[Records for processing — start]
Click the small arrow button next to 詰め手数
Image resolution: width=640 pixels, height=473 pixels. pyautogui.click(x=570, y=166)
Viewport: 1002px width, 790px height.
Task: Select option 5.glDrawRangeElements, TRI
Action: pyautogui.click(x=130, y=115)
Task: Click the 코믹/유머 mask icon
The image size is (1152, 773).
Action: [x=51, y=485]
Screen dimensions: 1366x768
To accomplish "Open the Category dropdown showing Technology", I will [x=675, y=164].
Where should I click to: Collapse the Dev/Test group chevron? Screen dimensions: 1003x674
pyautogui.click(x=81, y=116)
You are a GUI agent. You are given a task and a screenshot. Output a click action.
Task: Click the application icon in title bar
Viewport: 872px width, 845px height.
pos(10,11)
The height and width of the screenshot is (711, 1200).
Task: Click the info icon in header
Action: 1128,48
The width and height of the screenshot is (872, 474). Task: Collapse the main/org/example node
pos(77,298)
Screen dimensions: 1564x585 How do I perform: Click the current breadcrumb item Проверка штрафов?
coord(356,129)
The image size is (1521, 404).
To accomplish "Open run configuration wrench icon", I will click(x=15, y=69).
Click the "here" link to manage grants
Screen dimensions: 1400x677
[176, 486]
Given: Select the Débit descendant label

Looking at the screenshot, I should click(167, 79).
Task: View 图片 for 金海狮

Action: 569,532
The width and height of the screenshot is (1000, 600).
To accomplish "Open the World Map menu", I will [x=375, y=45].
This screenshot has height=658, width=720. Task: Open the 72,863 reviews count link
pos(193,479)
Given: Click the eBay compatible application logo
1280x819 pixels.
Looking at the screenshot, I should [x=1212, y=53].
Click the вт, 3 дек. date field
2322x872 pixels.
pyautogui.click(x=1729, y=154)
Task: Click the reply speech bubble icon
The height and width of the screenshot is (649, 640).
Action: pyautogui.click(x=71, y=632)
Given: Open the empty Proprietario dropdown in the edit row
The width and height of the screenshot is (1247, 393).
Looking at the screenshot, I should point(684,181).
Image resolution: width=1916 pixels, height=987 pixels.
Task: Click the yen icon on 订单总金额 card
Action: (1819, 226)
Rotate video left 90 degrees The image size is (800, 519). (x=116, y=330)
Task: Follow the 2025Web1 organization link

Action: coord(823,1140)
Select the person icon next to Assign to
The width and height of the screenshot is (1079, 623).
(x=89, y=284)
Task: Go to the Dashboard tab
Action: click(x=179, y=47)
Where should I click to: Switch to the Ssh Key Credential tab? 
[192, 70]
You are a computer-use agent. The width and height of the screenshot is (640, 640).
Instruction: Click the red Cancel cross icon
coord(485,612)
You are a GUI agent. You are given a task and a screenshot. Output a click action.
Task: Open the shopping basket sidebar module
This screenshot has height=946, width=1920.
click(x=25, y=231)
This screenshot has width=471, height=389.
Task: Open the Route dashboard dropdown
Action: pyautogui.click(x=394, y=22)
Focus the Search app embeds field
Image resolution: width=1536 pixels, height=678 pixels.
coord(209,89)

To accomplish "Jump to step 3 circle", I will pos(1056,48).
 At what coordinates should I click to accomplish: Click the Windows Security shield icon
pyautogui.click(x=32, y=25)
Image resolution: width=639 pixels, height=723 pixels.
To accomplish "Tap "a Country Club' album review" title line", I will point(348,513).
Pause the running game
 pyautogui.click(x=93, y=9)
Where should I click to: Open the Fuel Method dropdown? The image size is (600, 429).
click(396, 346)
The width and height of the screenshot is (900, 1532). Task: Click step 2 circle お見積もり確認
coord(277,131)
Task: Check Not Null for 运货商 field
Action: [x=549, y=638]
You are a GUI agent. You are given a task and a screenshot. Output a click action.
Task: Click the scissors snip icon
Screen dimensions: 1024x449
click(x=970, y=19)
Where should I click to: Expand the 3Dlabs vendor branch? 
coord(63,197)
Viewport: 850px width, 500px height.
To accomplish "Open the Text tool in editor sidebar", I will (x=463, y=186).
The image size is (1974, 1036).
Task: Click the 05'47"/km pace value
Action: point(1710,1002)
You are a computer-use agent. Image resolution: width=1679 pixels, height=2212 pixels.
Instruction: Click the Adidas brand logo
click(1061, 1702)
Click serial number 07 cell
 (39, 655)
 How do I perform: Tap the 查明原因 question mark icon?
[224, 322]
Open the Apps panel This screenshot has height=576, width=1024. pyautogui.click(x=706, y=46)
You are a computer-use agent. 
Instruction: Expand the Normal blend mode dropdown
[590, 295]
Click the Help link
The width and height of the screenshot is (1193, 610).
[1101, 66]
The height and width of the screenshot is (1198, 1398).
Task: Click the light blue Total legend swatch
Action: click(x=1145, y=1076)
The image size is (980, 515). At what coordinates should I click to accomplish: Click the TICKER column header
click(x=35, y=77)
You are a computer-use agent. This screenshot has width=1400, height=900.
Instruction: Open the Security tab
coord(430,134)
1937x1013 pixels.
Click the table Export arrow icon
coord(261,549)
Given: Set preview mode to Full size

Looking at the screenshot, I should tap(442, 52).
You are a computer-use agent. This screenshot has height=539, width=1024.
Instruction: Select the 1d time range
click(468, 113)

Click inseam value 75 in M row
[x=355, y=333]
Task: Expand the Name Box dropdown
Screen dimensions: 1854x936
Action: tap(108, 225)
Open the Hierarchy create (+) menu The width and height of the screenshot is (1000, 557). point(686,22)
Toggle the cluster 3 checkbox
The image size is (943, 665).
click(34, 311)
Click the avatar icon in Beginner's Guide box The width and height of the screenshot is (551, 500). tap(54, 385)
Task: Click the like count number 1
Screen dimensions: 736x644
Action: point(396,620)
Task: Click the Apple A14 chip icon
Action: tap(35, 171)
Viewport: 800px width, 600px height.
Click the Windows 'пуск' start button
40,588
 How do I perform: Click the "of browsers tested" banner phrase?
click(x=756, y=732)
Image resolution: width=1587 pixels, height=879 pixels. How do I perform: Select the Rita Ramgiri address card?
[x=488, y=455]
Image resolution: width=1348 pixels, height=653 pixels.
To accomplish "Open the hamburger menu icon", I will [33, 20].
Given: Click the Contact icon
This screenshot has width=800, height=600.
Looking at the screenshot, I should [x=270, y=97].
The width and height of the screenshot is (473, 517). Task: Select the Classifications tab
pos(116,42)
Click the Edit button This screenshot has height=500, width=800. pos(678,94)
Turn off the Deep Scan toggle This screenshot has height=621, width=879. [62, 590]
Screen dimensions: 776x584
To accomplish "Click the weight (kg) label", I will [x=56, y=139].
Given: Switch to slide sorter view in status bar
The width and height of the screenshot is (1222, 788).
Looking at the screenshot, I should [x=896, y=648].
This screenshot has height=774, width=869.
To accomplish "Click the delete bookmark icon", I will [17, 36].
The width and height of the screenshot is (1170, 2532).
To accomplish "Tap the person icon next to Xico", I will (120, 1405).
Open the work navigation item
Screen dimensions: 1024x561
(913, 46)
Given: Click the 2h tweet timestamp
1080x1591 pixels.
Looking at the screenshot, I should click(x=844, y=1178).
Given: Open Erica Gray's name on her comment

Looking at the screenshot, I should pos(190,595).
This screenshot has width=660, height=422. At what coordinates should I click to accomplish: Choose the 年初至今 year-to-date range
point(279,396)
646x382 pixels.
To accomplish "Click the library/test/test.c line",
[Records for processing — finish]
▶ **Assignment**
Using the entries above, give again exactly the lines from the line holding "has width=1400, height=900." through the line holding "Click the avatar". Include both end lines and nothing else.

▶ **Result for this exercise**
You are a computer-use agent. This screenshot has width=1400, height=900.
Instruction: Open the Security tab
coord(430,134)
1937x1013 pixels.
Click the table Export arrow icon
coord(261,549)
Given: Set preview mode to Full size

Looking at the screenshot, I should tap(442, 52).
You are a computer-use agent. This screenshot has height=539, width=1024.
Instruction: Select the 1d time range
click(468, 113)

Click inseam value 75 in M row
[x=355, y=333]
Task: Expand the Name Box dropdown
Screen dimensions: 1854x936
Action: tap(108, 225)
Open the Hierarchy create (+) menu The width and height of the screenshot is (1000, 557). point(686,22)
Toggle the cluster 3 checkbox
The image size is (943, 665).
click(34, 311)
Click the avatar icon in Beginner's Guide box The width and height of the screenshot is (551, 500). tap(54, 385)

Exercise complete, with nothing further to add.